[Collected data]
++++++
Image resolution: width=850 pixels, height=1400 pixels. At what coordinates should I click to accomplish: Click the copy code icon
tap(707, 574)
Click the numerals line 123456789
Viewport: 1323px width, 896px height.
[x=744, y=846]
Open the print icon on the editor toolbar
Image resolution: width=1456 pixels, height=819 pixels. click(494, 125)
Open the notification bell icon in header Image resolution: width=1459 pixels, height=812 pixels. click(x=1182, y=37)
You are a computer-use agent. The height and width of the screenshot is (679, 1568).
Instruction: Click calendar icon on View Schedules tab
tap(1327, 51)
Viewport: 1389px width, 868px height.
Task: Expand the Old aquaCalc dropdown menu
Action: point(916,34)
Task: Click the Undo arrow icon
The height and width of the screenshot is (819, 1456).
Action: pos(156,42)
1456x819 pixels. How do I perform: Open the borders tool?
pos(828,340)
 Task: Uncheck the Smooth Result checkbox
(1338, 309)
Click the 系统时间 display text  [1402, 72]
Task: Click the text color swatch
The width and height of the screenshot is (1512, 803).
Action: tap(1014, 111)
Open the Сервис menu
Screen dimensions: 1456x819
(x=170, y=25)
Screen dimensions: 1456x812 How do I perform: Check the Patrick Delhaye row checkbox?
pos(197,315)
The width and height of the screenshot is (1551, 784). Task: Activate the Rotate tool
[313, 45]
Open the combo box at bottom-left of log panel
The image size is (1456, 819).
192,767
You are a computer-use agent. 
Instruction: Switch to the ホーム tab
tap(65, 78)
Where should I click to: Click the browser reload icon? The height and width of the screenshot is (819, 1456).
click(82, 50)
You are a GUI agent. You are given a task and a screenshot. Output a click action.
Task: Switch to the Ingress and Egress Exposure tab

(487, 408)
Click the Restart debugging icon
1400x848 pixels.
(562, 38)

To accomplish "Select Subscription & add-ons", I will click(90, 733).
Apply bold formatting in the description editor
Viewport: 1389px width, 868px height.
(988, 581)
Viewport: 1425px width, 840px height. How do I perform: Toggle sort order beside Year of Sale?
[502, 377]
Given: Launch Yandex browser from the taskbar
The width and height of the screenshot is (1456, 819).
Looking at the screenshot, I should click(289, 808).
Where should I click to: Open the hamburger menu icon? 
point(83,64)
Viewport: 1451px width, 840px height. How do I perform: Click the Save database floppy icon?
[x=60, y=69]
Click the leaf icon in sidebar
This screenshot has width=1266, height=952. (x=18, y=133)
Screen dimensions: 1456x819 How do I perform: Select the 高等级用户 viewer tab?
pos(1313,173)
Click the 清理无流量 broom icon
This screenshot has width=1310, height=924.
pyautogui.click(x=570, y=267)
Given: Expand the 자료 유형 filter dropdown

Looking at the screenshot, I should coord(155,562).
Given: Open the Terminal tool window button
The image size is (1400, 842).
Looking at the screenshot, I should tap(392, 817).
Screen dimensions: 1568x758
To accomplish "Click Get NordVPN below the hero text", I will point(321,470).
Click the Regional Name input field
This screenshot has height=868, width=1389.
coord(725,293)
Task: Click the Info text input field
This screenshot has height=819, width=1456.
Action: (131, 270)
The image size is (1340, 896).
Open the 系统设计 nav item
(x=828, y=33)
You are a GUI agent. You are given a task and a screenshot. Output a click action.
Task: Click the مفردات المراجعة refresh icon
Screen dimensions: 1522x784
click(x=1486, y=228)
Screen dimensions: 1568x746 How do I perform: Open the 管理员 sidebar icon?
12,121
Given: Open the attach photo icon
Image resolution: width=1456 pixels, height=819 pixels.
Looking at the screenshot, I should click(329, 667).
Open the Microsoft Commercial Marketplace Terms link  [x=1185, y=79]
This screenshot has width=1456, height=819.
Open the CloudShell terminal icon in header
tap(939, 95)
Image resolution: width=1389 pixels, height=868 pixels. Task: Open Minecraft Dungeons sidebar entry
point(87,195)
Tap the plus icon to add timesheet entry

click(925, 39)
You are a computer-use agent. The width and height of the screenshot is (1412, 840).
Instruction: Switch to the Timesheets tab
++++++
* _What the task asks_
Copy down the entries exactly, leaving out no line.

* _Response to this exercise_
Image resolution: width=850 pixels, height=1400 pixels. At what coordinates should I click to accomplish: Click the copy code icon
tap(707, 574)
Click the numerals line 123456789
Viewport: 1323px width, 896px height.
[x=744, y=846]
Open the print icon on the editor toolbar
Image resolution: width=1456 pixels, height=819 pixels. click(494, 125)
Open the notification bell icon in header Image resolution: width=1459 pixels, height=812 pixels. click(x=1182, y=37)
You are a computer-use agent. The height and width of the screenshot is (679, 1568).
Instruction: Click calendar icon on View Schedules tab
tap(1327, 51)
Viewport: 1389px width, 868px height.
Task: Expand the Old aquaCalc dropdown menu
Action: point(916,34)
Task: Click the Undo arrow icon
The height and width of the screenshot is (819, 1456).
Action: pos(156,42)
1456x819 pixels. How do I perform: Open the borders tool?
pos(828,340)
 Task: Uncheck the Smooth Result checkbox
(1338, 309)
Click the 系统时间 display text  [1402, 72]
Task: Click the text color swatch
The width and height of the screenshot is (1512, 803).
Action: tap(1014, 111)
Open the Сервис menu
Screen dimensions: 1456x819
(x=170, y=25)
Screen dimensions: 1456x812 How do I perform: Check the Patrick Delhaye row checkbox?
pos(197,315)
The width and height of the screenshot is (1551, 784). Task: Activate the Rotate tool
[313, 45]
Open the combo box at bottom-left of log panel
The image size is (1456, 819).
192,767
You are a computer-use agent. 
Instruction: Switch to the ホーム tab
tap(65, 78)
Where should I click to: Click the browser reload icon? The height and width of the screenshot is (819, 1456).
click(82, 50)
You are a GUI agent. You are given a task and a screenshot. Output a click action.
Task: Switch to the Ingress and Egress Exposure tab

(487, 408)
Click the Restart debugging icon
1400x848 pixels.
(562, 38)

To accomplish "Select Subscription & add-ons", I will click(90, 733).
Apply bold formatting in the description editor
Viewport: 1389px width, 868px height.
(988, 581)
Viewport: 1425px width, 840px height. How do I perform: Toggle sort order beside Year of Sale?
[502, 377]
Given: Launch Yandex browser from the taskbar
The width and height of the screenshot is (1456, 819).
Looking at the screenshot, I should click(289, 808).
Where should I click to: Open the hamburger menu icon? 
point(83,64)
Viewport: 1451px width, 840px height. How do I perform: Click the Save database floppy icon?
[x=60, y=69]
Click the leaf icon in sidebar
This screenshot has width=1266, height=952. (x=18, y=133)
Screen dimensions: 1456x819 How do I perform: Select the 高等级用户 viewer tab?
pos(1313,173)
Click the 清理无流量 broom icon
This screenshot has width=1310, height=924.
pyautogui.click(x=570, y=267)
Given: Expand the 자료 유형 filter dropdown

Looking at the screenshot, I should coord(155,562).
Given: Open the Terminal tool window button
The image size is (1400, 842).
Looking at the screenshot, I should tap(392, 817).
Screen dimensions: 1568x758
To accomplish "Click Get NordVPN below the hero text", I will point(321,470).
Click the Regional Name input field
This screenshot has height=868, width=1389.
coord(725,293)
Task: Click the Info text input field
This screenshot has height=819, width=1456.
Action: (131, 270)
The image size is (1340, 896).
Open the 系统设计 nav item
(x=828, y=33)
You are a GUI agent. You are given a task and a screenshot. Output a click action.
Task: Click the مفردات المراجعة refresh icon
Screen dimensions: 1522x784
click(x=1486, y=228)
Screen dimensions: 1568x746 How do I perform: Open the 管理员 sidebar icon?
12,121
Given: Open the attach photo icon
Image resolution: width=1456 pixels, height=819 pixels.
Looking at the screenshot, I should click(329, 667).
Open the Microsoft Commercial Marketplace Terms link  [x=1185, y=79]
This screenshot has width=1456, height=819.
Open the CloudShell terminal icon in header
tap(939, 95)
Image resolution: width=1389 pixels, height=868 pixels. Task: Open Minecraft Dungeons sidebar entry
point(87,195)
Tap the plus icon to add timesheet entry

click(925, 39)
You are a computer-use agent. The width and height of the screenshot is (1412, 840).
Instruction: Switch to the Timesheets tab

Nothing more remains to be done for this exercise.